*FRAGMENTO PARA LEER*
↓↓↓
El discípulo amado, evangelista en turno en estos domingos de Cuaresma, ahora nos presenta un reconocido texto, conocido como el Ciego de Nacimiento, otra persona que concentraba en su humanidad una serie de objeciones morales y culpas sociales, manifestadas en la enfermedad que le acaecía: la ceguera; de hecho sus mismos discípulos preguntan: “para que él haya nacido ciego, ¿quién pecó, él o sus padres?” (Verso 2), situando su realidad de salud, como una consecuencia directa entre la enfermedad y el pecado.
Así, entramos en un proceso que nos lleva poco a poco a una mejor compresión de la identidad de Jesús: Él será el Agua Viva, Él será la Luz del Mundo. (versículo 5).
Después de la introducción y contexto del personaje, la narración del Evangelio de este 19 de marzo nos lleva a ser espectadores de un proceso judicial, al que era Ciego lo detienen y conducen ante quienes lo han de juzgar, le piden que rinda su declaración, traen testigos: sus padres se deslindan de dar un juicio, porque saben que de decir que ha sido curado, les imputarían la pena de creer en Alguien que les está causando muchos problemas y que realiza milagros, por eso mejor refieren nuevamente el testimonio del propio acusado, su hijo, de quien argumentan que ya tiene edad para declarar por sí mismo (v. 21).
↑↑↑
*DATOS EXTRAÍDOS*
↓↓↓
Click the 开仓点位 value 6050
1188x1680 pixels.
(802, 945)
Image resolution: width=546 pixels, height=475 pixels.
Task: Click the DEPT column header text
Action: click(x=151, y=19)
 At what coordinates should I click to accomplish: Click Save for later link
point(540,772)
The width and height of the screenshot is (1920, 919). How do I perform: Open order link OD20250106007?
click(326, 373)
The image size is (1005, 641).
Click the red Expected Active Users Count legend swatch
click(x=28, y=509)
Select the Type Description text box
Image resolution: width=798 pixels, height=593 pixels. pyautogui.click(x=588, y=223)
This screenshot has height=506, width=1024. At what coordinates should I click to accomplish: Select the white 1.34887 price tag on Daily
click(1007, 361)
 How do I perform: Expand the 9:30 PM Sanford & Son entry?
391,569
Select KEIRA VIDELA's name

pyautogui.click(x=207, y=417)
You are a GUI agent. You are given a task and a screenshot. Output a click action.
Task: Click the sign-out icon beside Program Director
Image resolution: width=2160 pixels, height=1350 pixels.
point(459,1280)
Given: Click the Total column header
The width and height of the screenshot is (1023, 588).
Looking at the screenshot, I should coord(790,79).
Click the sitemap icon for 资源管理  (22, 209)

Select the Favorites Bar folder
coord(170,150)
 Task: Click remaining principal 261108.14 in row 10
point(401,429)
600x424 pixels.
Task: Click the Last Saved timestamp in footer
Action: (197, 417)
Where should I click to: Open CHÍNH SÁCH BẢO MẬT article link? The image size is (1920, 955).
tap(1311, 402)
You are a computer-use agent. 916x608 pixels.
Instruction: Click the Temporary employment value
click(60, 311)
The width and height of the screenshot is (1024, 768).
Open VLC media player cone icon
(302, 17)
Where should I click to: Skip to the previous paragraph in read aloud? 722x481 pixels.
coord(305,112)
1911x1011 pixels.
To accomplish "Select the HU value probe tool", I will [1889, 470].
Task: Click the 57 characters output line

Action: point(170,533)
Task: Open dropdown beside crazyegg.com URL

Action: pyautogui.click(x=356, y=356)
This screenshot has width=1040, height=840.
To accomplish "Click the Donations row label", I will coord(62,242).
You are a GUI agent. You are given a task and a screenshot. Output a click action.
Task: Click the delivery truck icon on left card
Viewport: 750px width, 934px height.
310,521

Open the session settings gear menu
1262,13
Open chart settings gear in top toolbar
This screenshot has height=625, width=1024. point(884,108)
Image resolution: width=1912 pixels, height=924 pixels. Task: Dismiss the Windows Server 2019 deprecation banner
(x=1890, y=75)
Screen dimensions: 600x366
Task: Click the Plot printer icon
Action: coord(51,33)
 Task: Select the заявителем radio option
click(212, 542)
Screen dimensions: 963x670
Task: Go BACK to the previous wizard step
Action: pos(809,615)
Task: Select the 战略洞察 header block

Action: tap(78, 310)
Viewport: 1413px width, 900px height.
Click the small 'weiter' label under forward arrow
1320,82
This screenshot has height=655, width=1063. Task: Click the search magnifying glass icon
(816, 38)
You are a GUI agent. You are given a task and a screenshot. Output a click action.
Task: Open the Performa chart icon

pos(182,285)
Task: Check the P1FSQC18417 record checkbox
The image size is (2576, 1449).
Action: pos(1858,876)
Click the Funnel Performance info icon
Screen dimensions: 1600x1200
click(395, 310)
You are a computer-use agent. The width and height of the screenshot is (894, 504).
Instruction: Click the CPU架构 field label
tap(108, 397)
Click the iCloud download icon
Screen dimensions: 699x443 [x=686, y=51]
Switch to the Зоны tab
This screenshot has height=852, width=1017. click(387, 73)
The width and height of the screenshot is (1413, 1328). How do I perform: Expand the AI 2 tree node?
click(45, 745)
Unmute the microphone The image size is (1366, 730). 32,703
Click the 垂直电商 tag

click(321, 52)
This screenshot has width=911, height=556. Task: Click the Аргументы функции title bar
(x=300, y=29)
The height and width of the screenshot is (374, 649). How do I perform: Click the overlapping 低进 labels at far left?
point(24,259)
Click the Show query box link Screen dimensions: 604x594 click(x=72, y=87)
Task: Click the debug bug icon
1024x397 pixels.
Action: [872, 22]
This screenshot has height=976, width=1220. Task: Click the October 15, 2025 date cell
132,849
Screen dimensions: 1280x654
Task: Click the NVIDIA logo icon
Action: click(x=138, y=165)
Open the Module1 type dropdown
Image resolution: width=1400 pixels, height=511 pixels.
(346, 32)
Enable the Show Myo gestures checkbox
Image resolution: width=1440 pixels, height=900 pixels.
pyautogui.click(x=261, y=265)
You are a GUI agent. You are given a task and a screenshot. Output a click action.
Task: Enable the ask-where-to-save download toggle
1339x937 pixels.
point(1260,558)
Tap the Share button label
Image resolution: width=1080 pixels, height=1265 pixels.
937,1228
↑↑↑
*CÓMO HACERLO*
¿Puedes reproducir literalmente el tramo del fragmento sobre el Ciego de Nacimiento que va desde "Después de la" hasta "mismo (v. 21)."?

*TU SOLUCIÓN*
Después de la introducción y contexto del personaje, la narración del Evangelio de este 19 de marzo nos lleva a ser espectadores de un proceso judicial, al que era Ciego lo detienen y conducen ante quienes lo han de juzgar, le piden que rinda su declaración, traen testigos: sus padres se deslindan de dar un juicio, porque saben que de decir que ha sido curado, les imputarían la pena de creer en Alguien que les está causando muchos problemas y que realiza milagros, por eso mejor refieren nuevamente el testimonio del propio acusado, su hijo, de quien argumentan que ya tiene edad para declarar por sí mismo (v. 21).